== What you have to do ==
Can you reproduce all of the lines below, shifting every number in the answers (the click coordinates and the viewport dimensions alike) up by 69 and leaving out the pictures?

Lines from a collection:
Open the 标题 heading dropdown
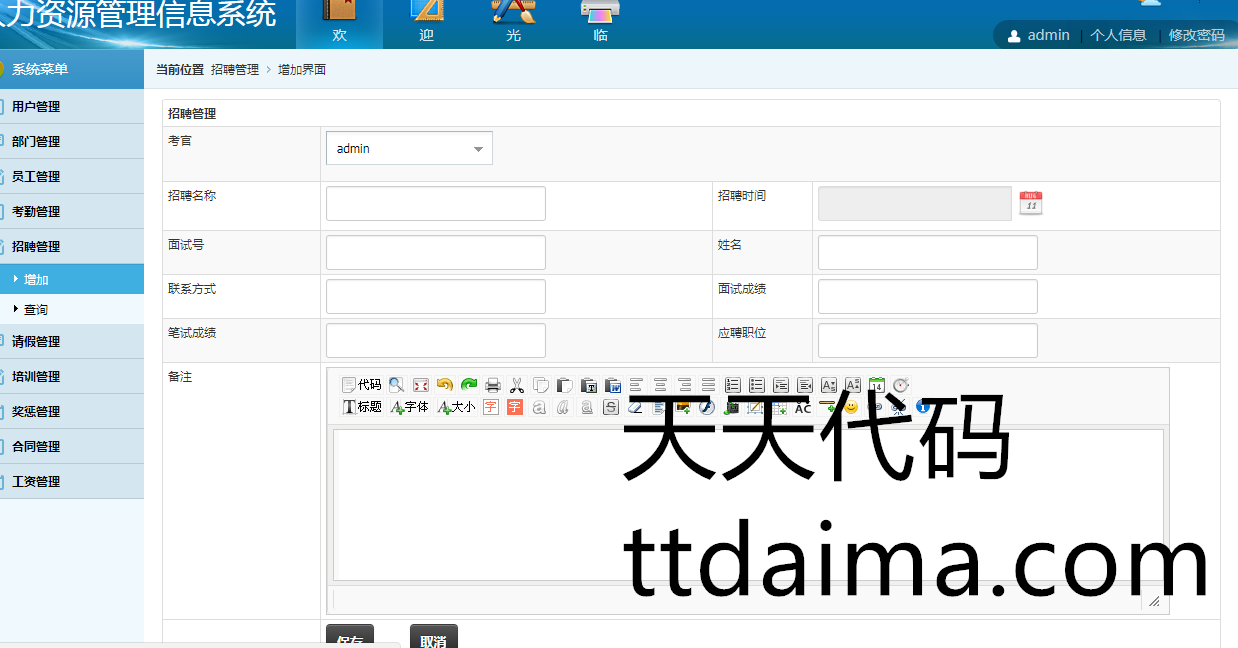Viewport: 1238px width, 648px height. pyautogui.click(x=362, y=407)
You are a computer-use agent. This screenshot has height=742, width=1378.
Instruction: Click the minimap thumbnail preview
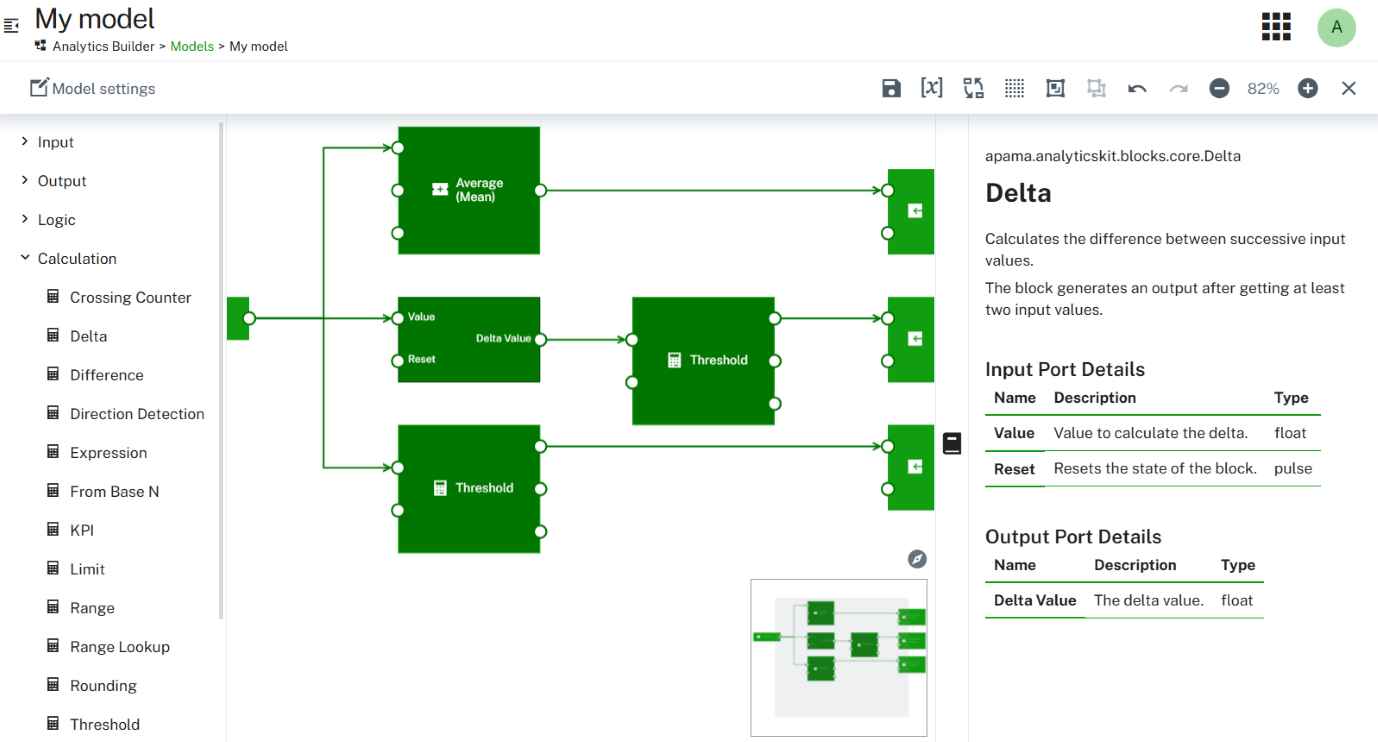point(838,657)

== Written response ==
Open the 标题 heading dropdown
Viewport: 1307px width, 717px height. pyautogui.click(x=431, y=476)
You are a computer-use agent. This screenshot has height=742, width=1378.
Instruction: Click the minimap thumbnail preview
point(907,726)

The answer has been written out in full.